If messages will be lost by changing standalone to cluster

There is only one standalone node in our env now. I am upgrading graylog, mongodb and elasticsearch as they are very old. Here is my plan:

  1. Clone the production server graylog01 to graylog02
  2. Upgrade graylog to 3.3, mongodb to 4.4, elastic search to 6.0 on graylog02
  3. Change rsyslog settings on servers to send their log to graylog02
  4. Upgrade graylog01
  5. Make graylog01 and graylog02 as a cluster

My questions is, if I do it this way, will the data being messy/lost because the two nodes are not synchronized with each other? Or if they can be synchronized after the cluster is setup?

Thank you in advance!

Why are you clustering? Need redundancy or capacity on the front end or the back end?

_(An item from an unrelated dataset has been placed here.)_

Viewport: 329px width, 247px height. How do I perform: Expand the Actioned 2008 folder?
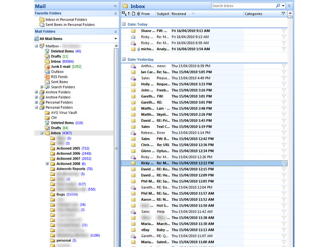pos(46,163)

MongoDB and Elasticsearch recommend no cluster be built with less than 3 nodes. So if you are going to go from a standalone, to a “cluster” perhaps consider going to 3 nodes.

Based on your needs, there may be other options as well.

I am clustering for redundancy. As when I was upgrading mongodb and elasticsearch, I found some data lost during the upgrade. If it is a cluster, I can do rolling upgrade.

Cool… so for input redundancy, you technically only need a Graylog cluster. ES can still be a single node. I do not recommend this, but it would work.

This would work mainly because if you need to upgrade ES (which is a single node) the messages will queue up on Graylog until the upgrade is complete. So in essence, you don’t lose a message, but you can not search for anything either. If this is an ok scenario, then just build the Graylog cluster with a MongoDB replica set, and point it at the ES node on the back end. Optionally put a load balancer in front of the Graylog cluster.

Obviously, any single node is not redundant if something were to happen to the hardware or system that it is running on, so if full true redundancy is something you want, you’ll need to make both redundant by clustering them.

So better solution (and more forward thinking) in your case (based on my understanding) is to setup a 3 node Graylog cluster, leveraging a MongoDB replica set, a 3 node Elasticsearch cluster, and then perhaps put a load balancer in front of the Graylog cluster.

Also, you can have the same 3 hosts simultaneously be part of both the Graylog/MongoDB cluster and the ES Cluster, but unless you are tight on resources… I’m not a fan of this design.